### Work required
Set out exactly every line of the entries below, starting at the line that holds "Image resolution: width=1024" and stopping after the line that holds "Task: Select the Luxor pool name".

### Data provided
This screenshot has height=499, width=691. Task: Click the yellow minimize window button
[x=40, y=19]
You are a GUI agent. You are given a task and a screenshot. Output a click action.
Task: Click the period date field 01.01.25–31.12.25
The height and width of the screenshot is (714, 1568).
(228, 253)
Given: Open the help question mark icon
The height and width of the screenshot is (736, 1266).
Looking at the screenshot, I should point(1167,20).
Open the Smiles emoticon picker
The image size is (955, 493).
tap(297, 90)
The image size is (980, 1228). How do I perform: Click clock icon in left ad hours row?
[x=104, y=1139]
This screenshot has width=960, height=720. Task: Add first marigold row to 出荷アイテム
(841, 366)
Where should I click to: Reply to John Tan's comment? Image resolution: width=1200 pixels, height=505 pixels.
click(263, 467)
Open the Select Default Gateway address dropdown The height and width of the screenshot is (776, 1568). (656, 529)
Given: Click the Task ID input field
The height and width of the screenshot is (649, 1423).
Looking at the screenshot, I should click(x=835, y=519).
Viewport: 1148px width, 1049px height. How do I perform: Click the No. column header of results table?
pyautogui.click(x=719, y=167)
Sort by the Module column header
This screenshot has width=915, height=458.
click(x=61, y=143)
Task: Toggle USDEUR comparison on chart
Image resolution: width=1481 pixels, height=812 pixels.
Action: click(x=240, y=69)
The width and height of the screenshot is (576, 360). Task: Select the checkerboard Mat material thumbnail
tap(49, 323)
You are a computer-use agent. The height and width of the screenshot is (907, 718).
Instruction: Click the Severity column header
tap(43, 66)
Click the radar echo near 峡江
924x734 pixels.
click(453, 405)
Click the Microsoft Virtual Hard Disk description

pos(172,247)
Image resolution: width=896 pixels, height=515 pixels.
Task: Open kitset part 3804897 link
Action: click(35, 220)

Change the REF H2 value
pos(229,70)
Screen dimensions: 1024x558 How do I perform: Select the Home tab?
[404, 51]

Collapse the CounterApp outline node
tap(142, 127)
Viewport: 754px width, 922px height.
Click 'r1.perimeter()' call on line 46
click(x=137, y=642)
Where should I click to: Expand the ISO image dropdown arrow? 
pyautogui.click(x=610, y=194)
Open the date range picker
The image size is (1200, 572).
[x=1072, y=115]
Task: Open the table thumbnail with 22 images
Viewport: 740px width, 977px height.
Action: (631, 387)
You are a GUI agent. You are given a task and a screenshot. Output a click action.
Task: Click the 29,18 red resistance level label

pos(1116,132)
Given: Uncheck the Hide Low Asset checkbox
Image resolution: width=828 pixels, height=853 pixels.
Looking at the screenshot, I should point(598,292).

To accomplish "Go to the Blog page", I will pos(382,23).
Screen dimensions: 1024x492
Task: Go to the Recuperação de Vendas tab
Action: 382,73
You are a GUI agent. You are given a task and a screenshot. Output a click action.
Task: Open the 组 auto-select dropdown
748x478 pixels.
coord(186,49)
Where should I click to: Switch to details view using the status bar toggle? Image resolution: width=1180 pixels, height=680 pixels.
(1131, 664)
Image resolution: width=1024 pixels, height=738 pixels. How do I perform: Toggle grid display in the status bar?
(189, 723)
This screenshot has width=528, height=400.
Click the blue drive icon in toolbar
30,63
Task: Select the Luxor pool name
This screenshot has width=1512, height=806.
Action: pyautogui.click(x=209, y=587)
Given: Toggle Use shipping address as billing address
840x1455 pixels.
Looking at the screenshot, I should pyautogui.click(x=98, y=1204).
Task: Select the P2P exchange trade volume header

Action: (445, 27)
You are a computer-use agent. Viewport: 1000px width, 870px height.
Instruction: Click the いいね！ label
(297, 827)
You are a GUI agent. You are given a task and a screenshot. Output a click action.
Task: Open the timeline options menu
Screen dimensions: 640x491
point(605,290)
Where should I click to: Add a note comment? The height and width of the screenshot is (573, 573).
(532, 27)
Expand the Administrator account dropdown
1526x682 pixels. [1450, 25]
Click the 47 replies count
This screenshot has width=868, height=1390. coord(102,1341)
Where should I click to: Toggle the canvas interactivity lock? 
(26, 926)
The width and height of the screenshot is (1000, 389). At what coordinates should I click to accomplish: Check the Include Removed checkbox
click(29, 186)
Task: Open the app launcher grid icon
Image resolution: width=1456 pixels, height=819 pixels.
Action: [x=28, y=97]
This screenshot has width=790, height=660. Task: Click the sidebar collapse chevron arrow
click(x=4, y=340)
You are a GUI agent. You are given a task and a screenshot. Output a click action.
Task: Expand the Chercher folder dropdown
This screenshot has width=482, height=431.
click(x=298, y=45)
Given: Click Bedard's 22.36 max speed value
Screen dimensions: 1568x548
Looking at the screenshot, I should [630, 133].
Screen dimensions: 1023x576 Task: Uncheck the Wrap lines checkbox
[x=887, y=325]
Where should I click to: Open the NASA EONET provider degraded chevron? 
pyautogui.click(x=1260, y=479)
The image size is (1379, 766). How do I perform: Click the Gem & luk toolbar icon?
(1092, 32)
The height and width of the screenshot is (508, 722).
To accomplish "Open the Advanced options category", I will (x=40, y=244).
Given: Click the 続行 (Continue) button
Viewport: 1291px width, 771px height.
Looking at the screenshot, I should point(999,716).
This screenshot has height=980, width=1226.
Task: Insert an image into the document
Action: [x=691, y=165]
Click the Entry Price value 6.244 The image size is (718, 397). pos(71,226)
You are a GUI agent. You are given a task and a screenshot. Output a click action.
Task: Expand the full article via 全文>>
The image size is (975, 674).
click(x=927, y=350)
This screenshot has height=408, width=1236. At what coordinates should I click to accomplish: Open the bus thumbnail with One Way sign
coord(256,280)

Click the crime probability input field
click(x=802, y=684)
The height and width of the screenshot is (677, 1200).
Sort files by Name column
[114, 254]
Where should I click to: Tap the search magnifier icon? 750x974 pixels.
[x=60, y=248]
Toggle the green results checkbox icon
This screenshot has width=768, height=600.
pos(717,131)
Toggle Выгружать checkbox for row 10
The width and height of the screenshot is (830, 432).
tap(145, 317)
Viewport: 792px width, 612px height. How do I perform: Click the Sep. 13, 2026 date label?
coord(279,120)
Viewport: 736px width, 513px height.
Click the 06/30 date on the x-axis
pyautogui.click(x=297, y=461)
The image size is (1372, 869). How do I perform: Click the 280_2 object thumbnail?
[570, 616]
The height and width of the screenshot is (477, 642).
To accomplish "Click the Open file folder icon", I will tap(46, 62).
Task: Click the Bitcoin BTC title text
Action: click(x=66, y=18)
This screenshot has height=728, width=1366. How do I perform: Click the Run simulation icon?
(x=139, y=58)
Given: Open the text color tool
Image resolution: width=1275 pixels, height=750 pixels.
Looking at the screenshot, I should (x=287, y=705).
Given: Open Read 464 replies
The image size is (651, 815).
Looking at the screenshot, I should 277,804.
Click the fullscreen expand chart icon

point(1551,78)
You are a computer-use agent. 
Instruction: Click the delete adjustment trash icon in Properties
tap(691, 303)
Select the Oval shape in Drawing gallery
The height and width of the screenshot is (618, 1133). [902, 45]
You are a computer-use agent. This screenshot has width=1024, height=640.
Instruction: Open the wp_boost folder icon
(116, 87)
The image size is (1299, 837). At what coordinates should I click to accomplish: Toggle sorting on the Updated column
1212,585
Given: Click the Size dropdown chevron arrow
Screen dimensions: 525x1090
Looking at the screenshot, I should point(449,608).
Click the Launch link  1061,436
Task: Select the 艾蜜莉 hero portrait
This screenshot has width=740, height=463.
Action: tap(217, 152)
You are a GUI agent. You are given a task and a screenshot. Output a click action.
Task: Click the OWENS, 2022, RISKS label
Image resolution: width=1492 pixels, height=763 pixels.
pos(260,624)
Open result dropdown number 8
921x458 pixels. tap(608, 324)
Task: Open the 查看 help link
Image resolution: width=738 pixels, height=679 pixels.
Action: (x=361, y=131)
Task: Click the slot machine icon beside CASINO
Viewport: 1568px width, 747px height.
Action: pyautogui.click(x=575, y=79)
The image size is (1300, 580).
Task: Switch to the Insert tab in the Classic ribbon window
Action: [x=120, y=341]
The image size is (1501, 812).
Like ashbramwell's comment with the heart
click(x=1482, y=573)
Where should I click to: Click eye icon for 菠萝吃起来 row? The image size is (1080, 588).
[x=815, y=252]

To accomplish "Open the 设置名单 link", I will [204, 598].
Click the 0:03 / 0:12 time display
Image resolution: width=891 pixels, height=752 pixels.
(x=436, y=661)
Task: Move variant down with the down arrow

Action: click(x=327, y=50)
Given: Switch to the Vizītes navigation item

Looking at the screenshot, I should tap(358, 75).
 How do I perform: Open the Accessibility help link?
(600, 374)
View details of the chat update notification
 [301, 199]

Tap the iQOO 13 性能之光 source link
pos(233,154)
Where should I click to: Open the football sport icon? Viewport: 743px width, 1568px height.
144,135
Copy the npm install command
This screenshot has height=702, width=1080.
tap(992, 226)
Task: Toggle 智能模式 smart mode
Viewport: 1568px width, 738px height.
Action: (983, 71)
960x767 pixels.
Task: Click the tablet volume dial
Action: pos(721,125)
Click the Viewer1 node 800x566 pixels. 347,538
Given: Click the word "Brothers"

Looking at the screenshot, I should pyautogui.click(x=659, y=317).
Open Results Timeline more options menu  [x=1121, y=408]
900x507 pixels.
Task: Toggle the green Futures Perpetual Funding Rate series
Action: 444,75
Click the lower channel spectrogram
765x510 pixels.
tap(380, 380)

### Response box
Image resolution: width=1024 pixels, height=738 pixels. How do I perform: Toggle grid display in the status bar?
(189, 723)
This screenshot has width=528, height=400.
Click the blue drive icon in toolbar
30,63
Task: Select the Luxor pool name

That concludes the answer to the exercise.